(Collection entries)
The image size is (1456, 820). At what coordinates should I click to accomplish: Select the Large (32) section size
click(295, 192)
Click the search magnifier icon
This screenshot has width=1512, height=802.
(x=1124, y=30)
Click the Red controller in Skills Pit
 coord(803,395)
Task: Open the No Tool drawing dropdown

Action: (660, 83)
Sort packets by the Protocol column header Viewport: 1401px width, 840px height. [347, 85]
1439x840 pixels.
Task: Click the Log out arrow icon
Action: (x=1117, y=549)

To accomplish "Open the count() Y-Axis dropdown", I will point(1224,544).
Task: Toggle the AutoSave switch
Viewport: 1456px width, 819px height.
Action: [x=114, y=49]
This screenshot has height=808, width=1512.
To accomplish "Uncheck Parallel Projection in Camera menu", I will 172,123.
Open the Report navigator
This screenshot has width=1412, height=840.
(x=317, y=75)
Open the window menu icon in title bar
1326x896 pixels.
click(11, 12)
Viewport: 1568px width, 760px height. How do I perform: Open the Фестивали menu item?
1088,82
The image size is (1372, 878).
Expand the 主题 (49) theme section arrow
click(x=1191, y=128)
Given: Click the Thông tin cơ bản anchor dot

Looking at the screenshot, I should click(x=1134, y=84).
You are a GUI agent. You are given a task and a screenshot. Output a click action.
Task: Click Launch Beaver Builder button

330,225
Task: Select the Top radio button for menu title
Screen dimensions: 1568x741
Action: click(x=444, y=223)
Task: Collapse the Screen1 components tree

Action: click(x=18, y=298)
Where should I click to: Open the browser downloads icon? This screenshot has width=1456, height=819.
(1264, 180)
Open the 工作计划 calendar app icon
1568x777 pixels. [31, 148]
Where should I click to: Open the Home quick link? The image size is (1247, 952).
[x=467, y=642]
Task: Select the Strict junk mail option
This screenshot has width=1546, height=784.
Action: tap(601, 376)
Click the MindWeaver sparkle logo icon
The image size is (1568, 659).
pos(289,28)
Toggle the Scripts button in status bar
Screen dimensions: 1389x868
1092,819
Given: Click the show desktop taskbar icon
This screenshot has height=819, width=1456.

#### Exercise objective:
Copy out each line of the data above, exactly, if it lies between the line holding "Task: Select the Top" and the line holding "Toggle the Scripts button in status bar", inclusive; copy no other line.

#### Reply to the task:
Task: Select the Top radio button for menu title
Screen dimensions: 1568x741
Action: click(x=444, y=223)
Task: Collapse the Screen1 components tree

Action: click(x=18, y=298)
Where should I click to: Open the browser downloads icon? This screenshot has width=1456, height=819.
(1264, 180)
Open the 工作计划 calendar app icon
1568x777 pixels. [31, 148]
Where should I click to: Open the Home quick link? The image size is (1247, 952).
[x=467, y=642]
Task: Select the Strict junk mail option
This screenshot has width=1546, height=784.
Action: tap(601, 376)
Click the MindWeaver sparkle logo icon
The image size is (1568, 659).
pos(289,28)
Toggle the Scripts button in status bar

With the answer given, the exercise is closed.